Pour écrire ce roman et se plonger dans le quotidien d’un photographe au service funéraire d’un hôpital militaire, Gwenaëlle Lenoir a fait appel à ses lectures, à des films et à ses expériences personnelles. Elle cite La Coquille, de Mustafa Khalifé, mais aussi toutes les rencontres qui ont jalonné son parcours de journaliste au Proche-Orient : Michel Kilo, Souha Bechara et d’autres encore, survivants de Palmyre ou de Saidnaya. Ces femmes fortes et courageuses, ces hommes déterminés ont inspiré les personnages de son roman hybride où le narrateur et son histoire existent, mais dont le monologue intérieur et le récit du quotidien émanent d’elle.

Son livre est l’occasion de revenir sur ces œuvres de fiction ou de non-fiction qu’inspire une réalité indicible. Sur ces livres qui tentent de rendre l’horreur tangible, l’enfer sensible. Il y a eu Mahmoud ou la montée des eaux, d’Antoine Wauters, paru aux éditions Verdier, qui s’inspirait d’une séquence et d’un personnage du documentaire Déluge au pays du Baas, d’Omar Amiralay. Il y a eu De L’Ardeur, de Justine Augier, sur l’avocate Razan Zaitouneh. Puis, de la même autrice, Par une espèce de miracle, sur l’exil de Yassin Al-Haj Saleh. Ou encore La Marcheuse, de Samar Yazbek. L’apiculteur d’Alep, de Christy Lefteri, les romans de Zeyn Joukhadar, les livres de Delphine Minoui, Hala Kodmani. À la troisième personne, comme pour instaurer une distance salutaire, il y a eu Ibrahim Qashoush, de Maxime Actis, Furies, de Julie Ruocco, et d’autres encore.

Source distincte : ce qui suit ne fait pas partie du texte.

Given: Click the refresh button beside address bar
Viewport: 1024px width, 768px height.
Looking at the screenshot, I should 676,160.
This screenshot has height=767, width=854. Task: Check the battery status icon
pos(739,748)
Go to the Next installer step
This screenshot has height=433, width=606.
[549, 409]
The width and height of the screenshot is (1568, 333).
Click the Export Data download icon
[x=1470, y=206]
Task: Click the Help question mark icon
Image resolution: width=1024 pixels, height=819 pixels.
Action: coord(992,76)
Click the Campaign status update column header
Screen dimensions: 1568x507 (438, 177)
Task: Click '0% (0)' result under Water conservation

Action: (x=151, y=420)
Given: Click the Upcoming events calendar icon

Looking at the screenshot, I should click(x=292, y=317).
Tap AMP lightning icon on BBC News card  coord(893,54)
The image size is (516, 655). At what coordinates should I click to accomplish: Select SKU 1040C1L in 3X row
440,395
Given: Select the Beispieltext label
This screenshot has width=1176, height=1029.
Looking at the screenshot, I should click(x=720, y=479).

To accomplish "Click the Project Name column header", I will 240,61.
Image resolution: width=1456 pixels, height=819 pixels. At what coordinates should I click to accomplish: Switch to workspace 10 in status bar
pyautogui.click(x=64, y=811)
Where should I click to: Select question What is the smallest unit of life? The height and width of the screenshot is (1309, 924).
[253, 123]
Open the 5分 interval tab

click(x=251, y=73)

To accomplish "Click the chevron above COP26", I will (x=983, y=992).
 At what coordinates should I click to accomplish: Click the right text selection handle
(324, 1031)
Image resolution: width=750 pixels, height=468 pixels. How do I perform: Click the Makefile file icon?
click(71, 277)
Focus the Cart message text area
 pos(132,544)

Autant d’œuvres nées d’une urgence de dire, d’écrire — même de loin.

Il y a aujourd’hui Camera Obscura, sur César. César, à qui la journaliste Garance Le Caisne a consacré un livre, Opération César. Qui apparaît dans plusieurs documentaires, dont Les Âmes perdues, coréalisé avec Stéphane Malterre.

L’histoire de la Syrie, et donc la littérature qu’elle provoque, est une mise en abyme.

Il est temps de lire ces ouvrages qui tentent de sortir cette révolution de l’oubli, de faire sortir César et les autres de l’abîme où les espoirs s’entassent dans la fosse commune de notre humanité, sous le regard amer de celles et ceux qui y ont cru. De leur donner une portée universelle. D’écouter les questions qu’ils posent au monde. Camera obscura, comme son nom ne l’indique pas, est une lueur de plus dans ce paysage.